WHAT YOU SHOULD DO >>
Retype the lines starting at the one containing "Select Користувацький фільтр... menu entry" and ending at the one containing "click(x=150, y=209)", keeping every character the same.

[Raw records]
****

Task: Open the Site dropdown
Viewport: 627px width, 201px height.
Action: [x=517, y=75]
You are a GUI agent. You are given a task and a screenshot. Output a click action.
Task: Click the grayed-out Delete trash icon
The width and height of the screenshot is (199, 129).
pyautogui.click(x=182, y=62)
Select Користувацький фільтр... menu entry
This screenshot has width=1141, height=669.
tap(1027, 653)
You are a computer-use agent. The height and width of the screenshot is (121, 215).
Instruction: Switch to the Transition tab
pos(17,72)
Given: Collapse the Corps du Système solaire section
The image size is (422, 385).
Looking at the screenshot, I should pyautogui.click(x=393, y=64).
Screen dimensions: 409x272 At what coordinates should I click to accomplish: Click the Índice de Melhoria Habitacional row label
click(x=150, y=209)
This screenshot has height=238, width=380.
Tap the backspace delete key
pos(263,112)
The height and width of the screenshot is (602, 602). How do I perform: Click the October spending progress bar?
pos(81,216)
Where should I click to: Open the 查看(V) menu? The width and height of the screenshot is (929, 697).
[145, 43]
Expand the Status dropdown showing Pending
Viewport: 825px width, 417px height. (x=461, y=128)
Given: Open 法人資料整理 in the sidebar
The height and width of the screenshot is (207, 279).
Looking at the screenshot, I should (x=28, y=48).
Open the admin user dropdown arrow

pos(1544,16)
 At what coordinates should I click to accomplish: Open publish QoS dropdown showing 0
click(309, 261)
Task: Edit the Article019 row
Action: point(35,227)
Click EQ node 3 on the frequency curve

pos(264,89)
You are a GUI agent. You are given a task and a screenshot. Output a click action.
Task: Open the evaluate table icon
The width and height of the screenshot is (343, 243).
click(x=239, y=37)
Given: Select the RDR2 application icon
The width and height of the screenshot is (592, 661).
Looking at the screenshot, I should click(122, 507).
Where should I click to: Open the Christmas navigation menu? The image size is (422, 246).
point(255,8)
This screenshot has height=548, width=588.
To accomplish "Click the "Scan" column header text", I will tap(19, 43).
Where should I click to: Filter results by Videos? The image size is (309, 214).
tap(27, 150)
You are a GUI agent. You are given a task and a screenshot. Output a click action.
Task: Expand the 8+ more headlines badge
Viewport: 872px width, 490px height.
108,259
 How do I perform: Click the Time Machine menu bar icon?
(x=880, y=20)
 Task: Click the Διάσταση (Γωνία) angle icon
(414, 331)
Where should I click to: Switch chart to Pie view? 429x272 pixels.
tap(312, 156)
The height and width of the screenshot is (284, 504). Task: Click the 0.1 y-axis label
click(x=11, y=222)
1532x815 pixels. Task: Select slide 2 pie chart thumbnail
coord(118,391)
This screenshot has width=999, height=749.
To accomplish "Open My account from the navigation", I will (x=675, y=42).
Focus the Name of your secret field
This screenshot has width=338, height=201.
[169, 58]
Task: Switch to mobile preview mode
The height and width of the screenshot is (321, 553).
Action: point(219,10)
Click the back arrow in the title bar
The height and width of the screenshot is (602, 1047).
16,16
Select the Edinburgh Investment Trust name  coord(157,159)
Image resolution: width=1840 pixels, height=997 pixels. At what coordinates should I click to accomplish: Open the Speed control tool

****

REPLY >>
Select Користувацький фільтр... menu entry
This screenshot has width=1141, height=669.
tap(1027, 653)
You are a computer-use agent. The height and width of the screenshot is (121, 215).
Instruction: Switch to the Transition tab
pos(17,72)
Given: Collapse the Corps du Système solaire section
The image size is (422, 385).
Looking at the screenshot, I should pyautogui.click(x=393, y=64).
Screen dimensions: 409x272 At what coordinates should I click to accomplish: Click the Índice de Melhoria Habitacional row label
click(x=150, y=209)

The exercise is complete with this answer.